▶ The problem
Retype the entries below exactly, and keep every picture out of your version.

▶ Saved data entries
━━━━━━━━━━
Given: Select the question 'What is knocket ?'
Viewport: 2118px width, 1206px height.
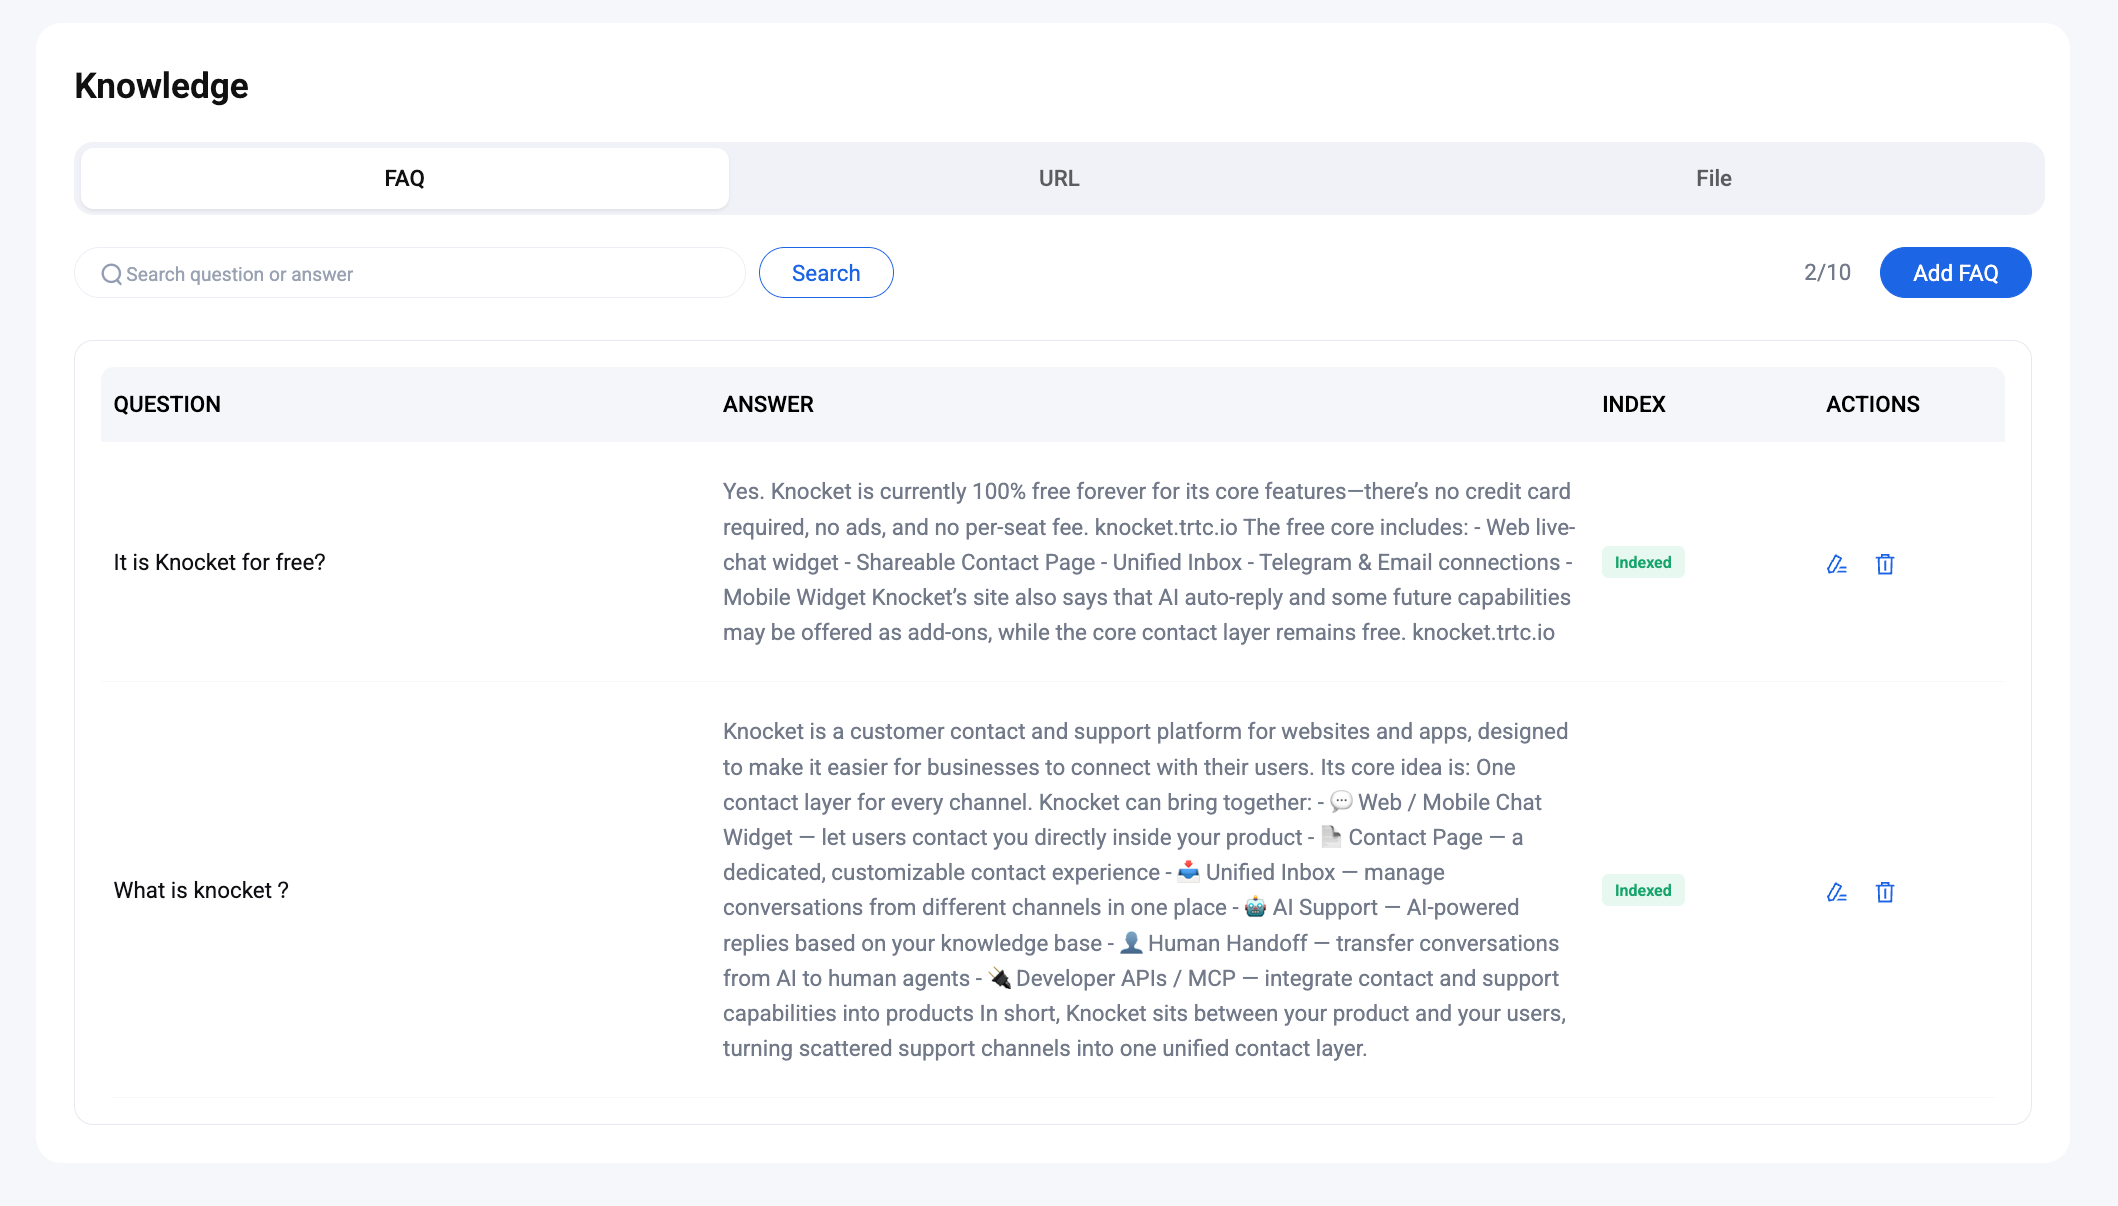Looking at the screenshot, I should 201,890.
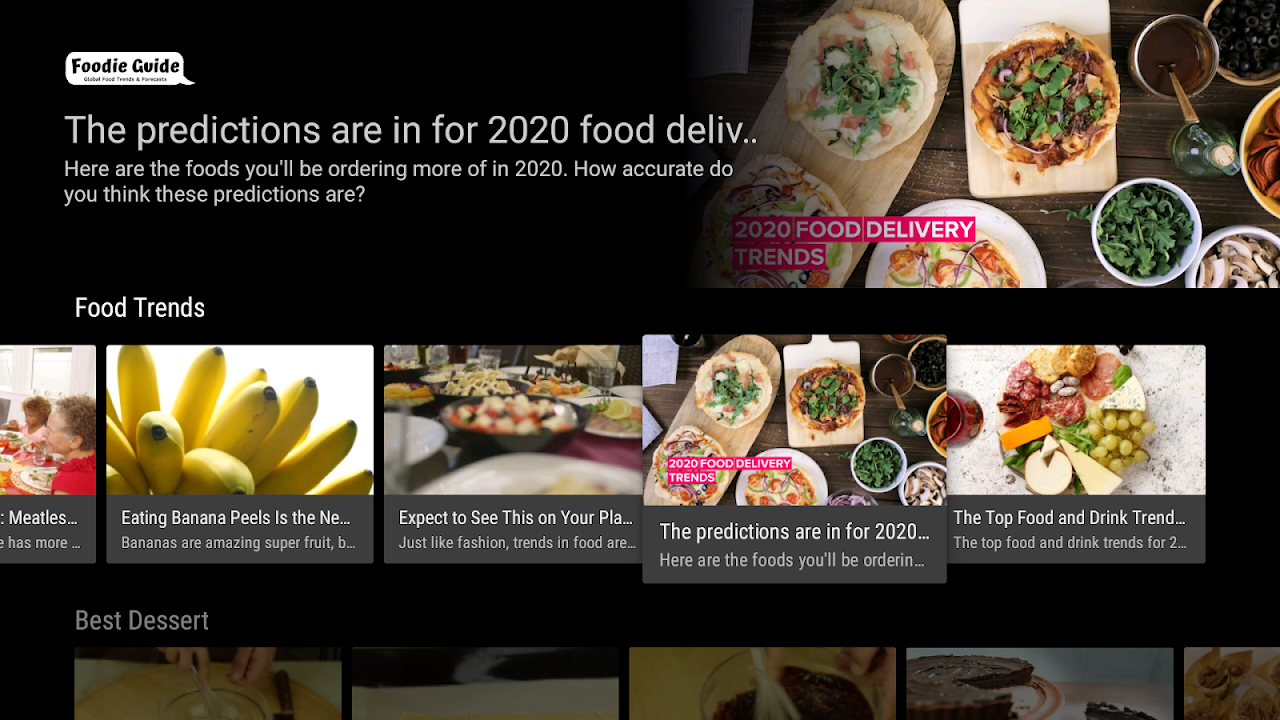Select the Food Trends row heading
This screenshot has height=720, width=1280.
tap(140, 308)
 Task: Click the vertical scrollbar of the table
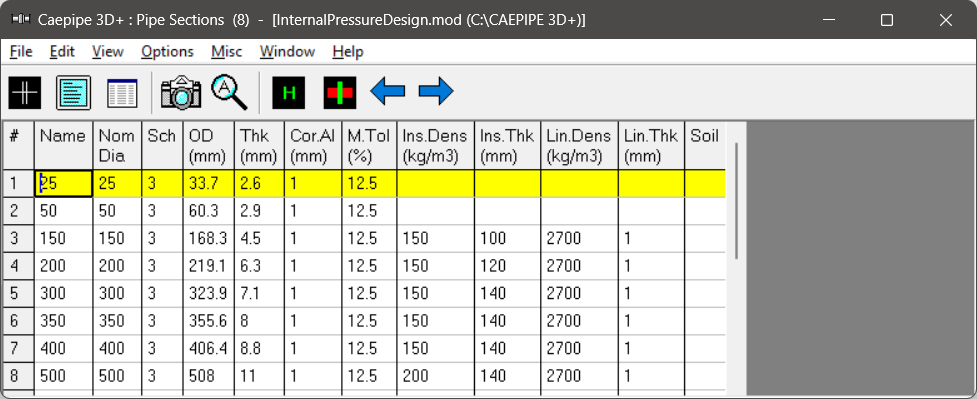(736, 200)
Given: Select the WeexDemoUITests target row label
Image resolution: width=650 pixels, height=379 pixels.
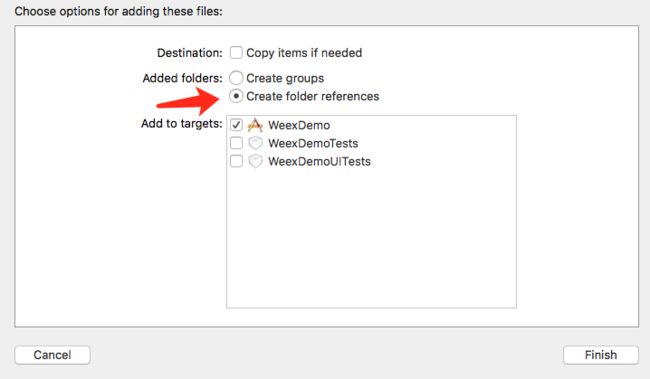Looking at the screenshot, I should pos(319,161).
━━━━━━━━━━
▶ Task response
Given: Select the question 'What is knocket ?'
Viewport: 2118px width, 1206px height.
Looking at the screenshot, I should 201,890.
Select the Food Trends row heading
This screenshot has height=720, width=1280.
tap(140, 308)
 Task: Click the vertical scrollbar of the table
(736, 200)
Given: Select the WeexDemoUITests target row label
Image resolution: width=650 pixels, height=379 pixels.
Looking at the screenshot, I should pos(319,161).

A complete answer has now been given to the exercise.